Transactions with government which cannot be
distinguished from the normal trading transactions of the entity (e.g. government
procurement policy that is responsible for a portion of the entity’s sales).
Also, Forgivable loans are treated as government grant
when there is reasonable assurance that the entity will meet the terms for
forgiveness of the loan
Forgivable loans are loans which the lender undertakes to waive
repayment of under certain prescribed conditions.
TYPES
OF GOVERNMENT GRANTS
1)
GRANTS
RELATED TO ASSETS: are
government grants whose primary condition is that an entity qualifying for them
should purchase,
construct or otherwise acquire long-term assets.
2)
GRANTS
RELATED TO INCOME: are government grants other
than those related to assets.

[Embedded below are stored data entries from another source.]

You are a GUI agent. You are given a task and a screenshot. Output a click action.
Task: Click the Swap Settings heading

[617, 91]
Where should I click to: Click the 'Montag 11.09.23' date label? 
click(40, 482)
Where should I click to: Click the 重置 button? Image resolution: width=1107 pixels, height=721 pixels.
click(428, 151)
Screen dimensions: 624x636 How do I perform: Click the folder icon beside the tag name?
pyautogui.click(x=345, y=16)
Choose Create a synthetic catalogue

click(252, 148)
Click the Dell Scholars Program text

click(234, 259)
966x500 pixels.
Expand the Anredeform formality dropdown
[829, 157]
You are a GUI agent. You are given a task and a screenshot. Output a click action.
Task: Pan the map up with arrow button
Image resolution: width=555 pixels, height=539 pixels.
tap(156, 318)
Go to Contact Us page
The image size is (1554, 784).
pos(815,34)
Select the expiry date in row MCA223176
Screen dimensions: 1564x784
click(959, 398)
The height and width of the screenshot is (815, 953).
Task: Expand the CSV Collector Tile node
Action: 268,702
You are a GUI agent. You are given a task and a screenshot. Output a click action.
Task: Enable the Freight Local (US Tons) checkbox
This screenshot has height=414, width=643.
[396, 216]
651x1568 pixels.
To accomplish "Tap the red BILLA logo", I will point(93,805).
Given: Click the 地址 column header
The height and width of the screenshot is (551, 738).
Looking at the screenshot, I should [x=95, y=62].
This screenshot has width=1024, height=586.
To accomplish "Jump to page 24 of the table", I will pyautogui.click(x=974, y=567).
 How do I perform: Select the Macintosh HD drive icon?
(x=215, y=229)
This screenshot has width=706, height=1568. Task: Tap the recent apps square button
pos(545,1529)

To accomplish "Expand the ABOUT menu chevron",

Also,
It includes a grant receivable as compensation for costs, either:
- Already incurred
- For immediate financial support, with no future related costs.
RECOGNITION
OF GOVERNMENT GRANTS
a)
Government grants, including non-monetary grants at fair value, shall
not be recognised until there is reasonable assurance that:
i. the
entity will comply with the conditions attaching to them; and
ii. the grants will be received.
b)
A forgivable loan from government is
treated as a government grant when there is reasonable assurance that the
entity will meet the terms for forgiveness of the loan.
ACCOUNTING
FOR GOVERNMENT GRANTS
APPROACHES
There
are two broad approaches to the accounting for government grants:
1)
The capital
approach, under
which a grant is recognised outside profit or loss, and
2) The
income approach, under
which a grant is recognised in profit or loss over one or more periods.
ARGUMENTS
IN SUPPORT OF EACH APPROACH
A. CAPITAL APPROACH: Those
in support of the capital approach argue as follows:
Purpose: Financing
device, government grants are a financing device.
Unearned income: they
are not earned but represent an incentive provided by government without
related costs.
B. INCOME APPROACH: Arguments
in support of the income approach are as follows:
Source: government
grants are receipts from a source other than shareholders
Earned income: government
grants are rarely gratuitous; the entity
earns them through compliance with
their conditions and meeting
the envisaged obligations.
Extension of Fiscal Policy: because
income and other taxes are expenses, it is logical to deal also with government
grants, which are an extension of fiscal policies, in profit or loss.
ACCEPTED
APPROACH
The
INCOME
approach, which states that, Government grants shall be
recognised in profit or loss on a systematic basis over the periods in which
the entity recognises as expenses the related costs for which the grants are
intended to compensate.
A government grant that becomes receivable as
compensation for expenses or losses already incurred or for the purpose of
giving immediate financial support to the entity with no future related costs
shall be recognised in profit or loss of the period in which it becomes
receivable.
NON-MONETARY
GRANTS
Non-monetary
grants, such as land or other resources, are usually accounted for at
ü Fair value, {the price that would be received to sell an
asset or paid to transfer a liability in an orderly transaction between market
participants at the measurement date.}
ü Nominal amount (alternative
treatment), {a minimal price fixed for
the sake of having some consideration for a transaction. It need bear no
relation to the market value of the item.}
PRESENTATION
OF GRANTS RELATED TO ASSET
Presentation in the Statement of
Financial Position
- Methods of presentation: Government grants related to
assets, including nonmonetary grants at fair value, should be presented in the
statement of financial position in either of two ways:
i.
Deferred income
approach: under this method, the grant is set up as deferred income.
ii.
Asset’s Net
Carrying amount approach: Under this method, the value of the grant is deducted from the cost (gross carrying amount) of the asset that the grant is financing. The asset is then recognised at the net carrying amount (Cost minus grant) from the inception.
ACCEPTABLE
METHOD(s)
The Two methods of presentation in
financial statements of grants related to assets are regarded as acceptable
alternatives.
PRESENTATION
OF GRANTS RELATED TO INCOME
Methods of presentation:
1.
SEPARATE
PRESENTATION, where
grant is presented as a credit in the statement of comprehensive income,
either separately or under a general heading such as ‘Other income’
2.
OFFSET
BASIS, where
grant are deducted in reporting the related expense.
-Acceptable
method(s)
Both methods are acceptable
REPAYMENT
OF GOVERNMENT GRANT
Repayment? Why should Government be repaid? Recall, the definition of Government grant attached to itself "compliance with certain conditions". If those future conditions are not met, this may warrant the repayment of the grants
A government grant that becomes repayable shall be accounted for as a change in accounting estimate.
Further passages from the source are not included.